TASK REQUIREMENTS:
A. Condense the paragraph of the Kabam article below that opens "Kabam launched in 2006" into a short bulleted list, keeping its main facts.
B. From the Kabam article below, return the passage starting with "Kabam launched in" and going on through "road this year.", copied word for word.

Kabam: Adding the prestige to free-to-play

"The traditional publisher/developer model is kind of like the prisoner's dilemma" says president Andrew Sheppard

In a basement room in a hotel in London, the president of Kabam Game Studios Andrew Sheppard is explaining the art of the magic trick as dictated by Christopher Nolan's 2006 film The Prestige. The Pledge, The Turn and The Prestige, otherwise known as the set-up, the trick, and then the extra twist on the trick that sends people crazy.

"We talk a lot about that inside our company," Sheppard says of Kabam's free-to-play business, which is growing at a rapid pace.

"The explicit goal is to deliver on our commitments, what we say. Whether it's a business result, game play experience, launch date, whatever. But the aspiration is to always prestige what we're doing, can we do what was unexpected? And if you can achieve that it's something to talk about, and it makes people to feel good. That's all people want, they want the unexpected."

"Adding countries is just checking a box and it's very easy to do that and to do it poorly"

Kabam launched in 2006, and by 2012 boasted the sort of figures that make accountants need to sit down. $180 million in gross revenue, 70 per cent revenue growth, successful games in 100 countries. Its aim is to be a global company, with services that move with the sun, as Sheppard describes it, and for every game to feel like a local product. That's why he's in London on one of his 120 days on the road this year.

"I always find it funny, and I'm going to bag on Americans for a sec, that Americans will see a foreign product come in to the country, typically from Asia and they'll say 'oh, why would someone build a game like this?' But then at the very same time they'll take Call Of Duty and they'll just shove it into Asia, or Need For Speed and they don't even see those as being logically inconsistent. Kabam is different, we're trying to do things differently," he says.

"When you look at the top grossing countries for us it's US, UK, Germany and France, and the way I look at that is it just speaks to the fact that we should be doing better in Europe. A lot of other companies will look at that distribution and say 'we should double down in the US' or 'we're running properly' and for me that says 'hey, we haven't even invested in Europe the way a European company would and we're fortunate enough to have a pretty large business presence here. So what would actually happen if we thought about things like a European company?'"

Kabam already knows the answer, it recently opened a Berlin office and grew engagement in Europe by ten per cent in two months. Sheppard believes that's thanks in part to the distribution opportunities of mobile. This is a time of global change in the industry, but it has to be done right.


"Adding countries is just checking a box and it's very easy to do that and to do it poorly."

Sheppard is softly spoken and not one for controversial statements, but he is passionate that free-to-play has to be done right, and while discussing why traditional publishers have so far failed to conquer free-to-play, he's firm about the problems they're facing.

"In my humble opinion the traditional publisher/developer model is kind of like the prisoner's dilemma, and it's a finite round version. As soon as you know when the last game is in that [franchise] everyone acts badly and they just try to extract as much value as possible. In a service based model which runs for years, decades, you can't afford to do that. You need to operate with integrity, you have to always optimise for the long term of a relationship," he argues.

DATA SEGMENT:
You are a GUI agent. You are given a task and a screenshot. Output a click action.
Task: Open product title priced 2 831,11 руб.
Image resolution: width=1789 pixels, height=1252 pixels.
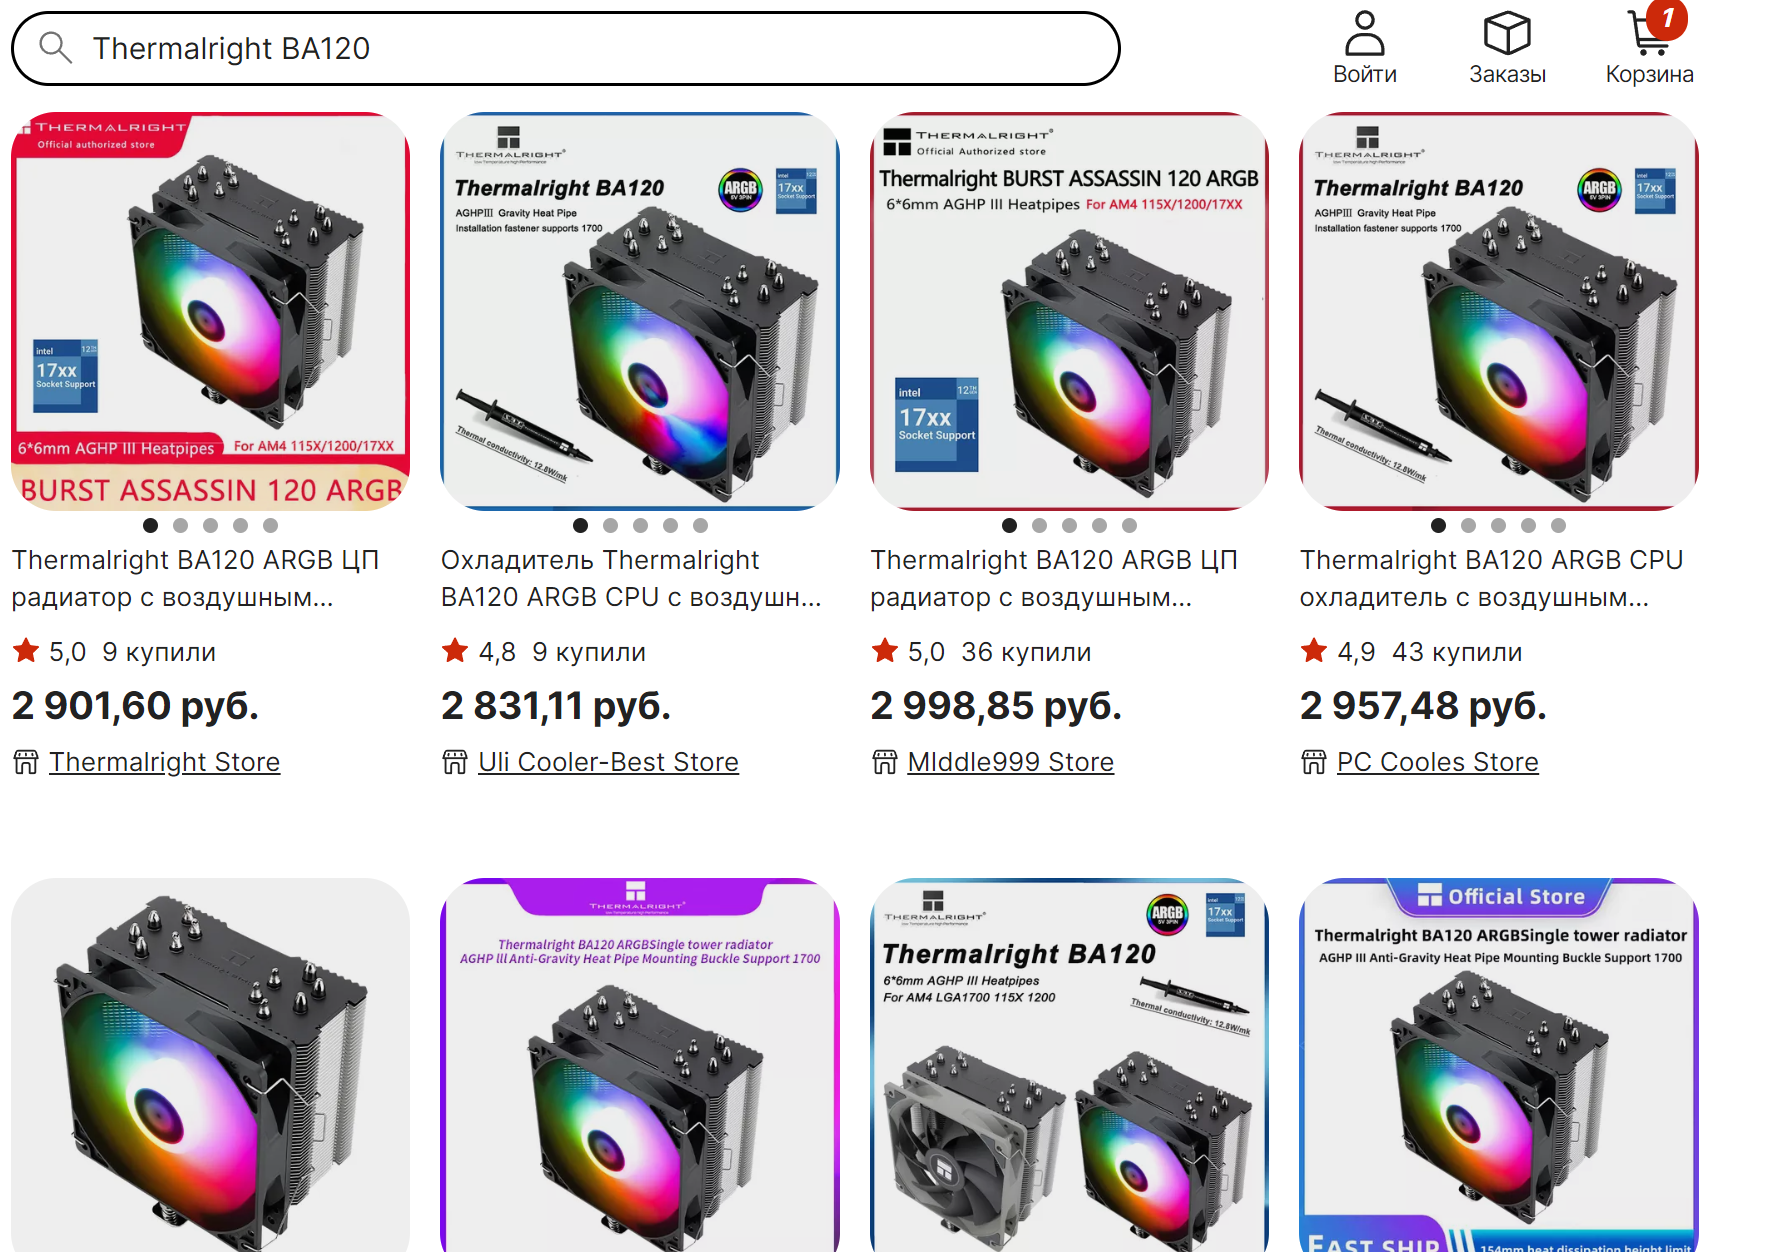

TASK-BY-TASK ANSWERS:
A.
- Kabam launched in 2006.
- By 2012 it had $180 million in gross revenue, 70 per cent revenue growth, and successful games in 100 countries.
- It aims to be a global company whose services "move with the sun," with every game feeling like a local product.
- This is why Sheppard is in London, on one of his 120 days on the road this year.

B.
Kabam launched in 2006, and by 2012 boasted the sort of figures that make accountants need to sit down. $180 million in gross revenue, 70 per cent revenue growth, successful games in 100 countries. Its aim is to be a global company, with services that move with the sun, as Sheppard describes it, and for every game to feel like a local product. That's why he's in London on one of his 120 days on the road this year.